Some rank-and-file employees in Makati still report for work


Amidst the continuous heavy rains and floodd brought by the southwest monsoon that carried on until Tuesday, there were a few establishments in the central business district of Makati City that operated with a skeletal crew, with employees who braved flooded streets so as not to abandon their posts despite hazardous weather conditions.

Small businesses such as the 7-Eleven convenience store in the corner Salcedo and V.A. Rufino Sts. continued their operations, with one cashier attendant and one assisting employee to keep the store running.

Sheng Dela Cruz, 20, said she lives near the area. She usually walks from her residence in Pio Del Pilar, Pasong Tamo, to report to work six days a week. Her usual 10-minute stroll was difficult for her, as the Pasong Tamo area was flooded waist-deep.

She reported for work 6 a.m. on Tuesday. Said dela Cruz: “Syempre nabasa ako, baha kasi diyan sa may Pasong Tamo, kaya wala akong choice kung hindi lumusong sa baha [Of course I got wet, it was flooded along Pasong Tamo so I had no choice but to walk through the flood].”

Asked why she did not consider staying home, she said, “wala kasing magkakahera, kaya hindi pwede mag-absent [there won’t be anyone to operate the cashier, so I can’t be absent],” showing much dedication to her that she’s had for six months.

A few security agents were also present in some establishments, as most of the buildings in Makati require 24-hour guards.

Henry Escala, who is a security guard at the Bank of the Philippine Islands (BPI) Salcedo-Makati branch, did not find it hard to report to work which started at 9 a.m. since he lives in Kalayaan Ave. in Makati, which was not a flooded area.

“Madali lang ako nakarating dito, isang FX lang at wala pang traffic [It was easy coming to work, one FX ride without traffic],” Escala said.

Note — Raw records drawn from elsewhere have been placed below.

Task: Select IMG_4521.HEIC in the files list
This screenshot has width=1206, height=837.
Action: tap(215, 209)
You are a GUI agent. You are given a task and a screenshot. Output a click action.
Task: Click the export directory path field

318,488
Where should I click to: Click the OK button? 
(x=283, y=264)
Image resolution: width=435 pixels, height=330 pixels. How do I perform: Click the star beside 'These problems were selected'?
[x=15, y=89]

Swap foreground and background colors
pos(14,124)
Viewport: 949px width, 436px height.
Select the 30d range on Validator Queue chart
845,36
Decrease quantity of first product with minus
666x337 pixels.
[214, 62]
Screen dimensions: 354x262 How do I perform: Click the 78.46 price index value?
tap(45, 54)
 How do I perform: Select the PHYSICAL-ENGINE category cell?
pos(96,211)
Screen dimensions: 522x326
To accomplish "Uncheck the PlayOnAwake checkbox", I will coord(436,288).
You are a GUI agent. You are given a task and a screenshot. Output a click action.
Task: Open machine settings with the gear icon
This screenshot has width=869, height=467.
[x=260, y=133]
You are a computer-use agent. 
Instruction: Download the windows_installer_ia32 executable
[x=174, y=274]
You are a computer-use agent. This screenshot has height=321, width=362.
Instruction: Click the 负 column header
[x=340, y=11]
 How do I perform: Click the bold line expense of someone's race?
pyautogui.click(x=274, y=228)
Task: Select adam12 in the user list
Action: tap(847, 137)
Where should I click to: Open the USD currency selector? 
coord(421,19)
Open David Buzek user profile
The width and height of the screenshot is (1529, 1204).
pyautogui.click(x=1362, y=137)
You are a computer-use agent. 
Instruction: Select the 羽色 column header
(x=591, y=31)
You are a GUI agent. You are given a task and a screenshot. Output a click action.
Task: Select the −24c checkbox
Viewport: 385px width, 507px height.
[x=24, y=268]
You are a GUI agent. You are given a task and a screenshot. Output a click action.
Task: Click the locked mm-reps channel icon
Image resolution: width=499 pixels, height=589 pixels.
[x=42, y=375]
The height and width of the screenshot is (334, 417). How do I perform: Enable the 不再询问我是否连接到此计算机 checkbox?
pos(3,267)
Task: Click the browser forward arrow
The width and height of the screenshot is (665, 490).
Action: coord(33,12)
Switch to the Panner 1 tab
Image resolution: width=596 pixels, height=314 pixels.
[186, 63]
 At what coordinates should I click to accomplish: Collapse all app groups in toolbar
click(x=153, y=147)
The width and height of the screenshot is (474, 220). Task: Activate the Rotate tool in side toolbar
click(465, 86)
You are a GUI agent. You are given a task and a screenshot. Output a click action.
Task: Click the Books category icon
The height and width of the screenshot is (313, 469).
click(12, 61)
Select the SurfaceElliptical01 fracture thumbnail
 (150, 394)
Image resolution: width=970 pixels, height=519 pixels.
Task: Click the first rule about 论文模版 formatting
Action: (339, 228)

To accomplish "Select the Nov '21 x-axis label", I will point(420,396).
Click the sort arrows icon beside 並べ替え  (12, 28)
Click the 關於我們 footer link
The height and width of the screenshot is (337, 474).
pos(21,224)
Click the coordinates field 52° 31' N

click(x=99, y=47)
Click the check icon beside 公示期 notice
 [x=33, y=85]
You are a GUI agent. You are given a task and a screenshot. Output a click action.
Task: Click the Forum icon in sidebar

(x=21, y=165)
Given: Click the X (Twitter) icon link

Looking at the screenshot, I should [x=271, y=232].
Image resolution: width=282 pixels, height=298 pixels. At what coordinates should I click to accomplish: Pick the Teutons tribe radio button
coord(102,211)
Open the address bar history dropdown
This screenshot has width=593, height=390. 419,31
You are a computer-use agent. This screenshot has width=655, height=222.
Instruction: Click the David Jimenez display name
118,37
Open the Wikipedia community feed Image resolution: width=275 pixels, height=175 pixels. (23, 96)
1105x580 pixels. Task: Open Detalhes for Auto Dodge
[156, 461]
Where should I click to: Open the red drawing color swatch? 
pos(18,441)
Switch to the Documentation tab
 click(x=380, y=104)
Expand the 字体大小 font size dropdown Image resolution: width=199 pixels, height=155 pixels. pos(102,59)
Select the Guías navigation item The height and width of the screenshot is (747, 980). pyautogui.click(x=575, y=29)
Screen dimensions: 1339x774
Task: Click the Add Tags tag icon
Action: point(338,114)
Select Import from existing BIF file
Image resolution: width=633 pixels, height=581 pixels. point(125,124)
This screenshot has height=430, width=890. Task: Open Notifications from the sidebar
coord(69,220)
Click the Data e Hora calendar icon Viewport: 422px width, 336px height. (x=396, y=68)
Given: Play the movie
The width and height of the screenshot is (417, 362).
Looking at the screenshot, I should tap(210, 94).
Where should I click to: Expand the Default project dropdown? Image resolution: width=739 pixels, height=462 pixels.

He said that unlike on Monday where work was suspended in most parts of Metro Manila, come Tuesday there was no announcement from the bank to close operations in the branch where he works.

“Wala kasing announcement kaya pumasok ako, pero yung mga bahagi na baha wala nang pasok yung mga naka-duty doon [There was no announcement so I reported for work, but employees of those areas that are flooded were not required to report to work],” he said.

Another security guard of a condominium building along Salcedo St. in Makati had been on duty for 24-hours, with the threat of having to cover another 12-hour shift if his reliever who lives in a flooded area does not report for work.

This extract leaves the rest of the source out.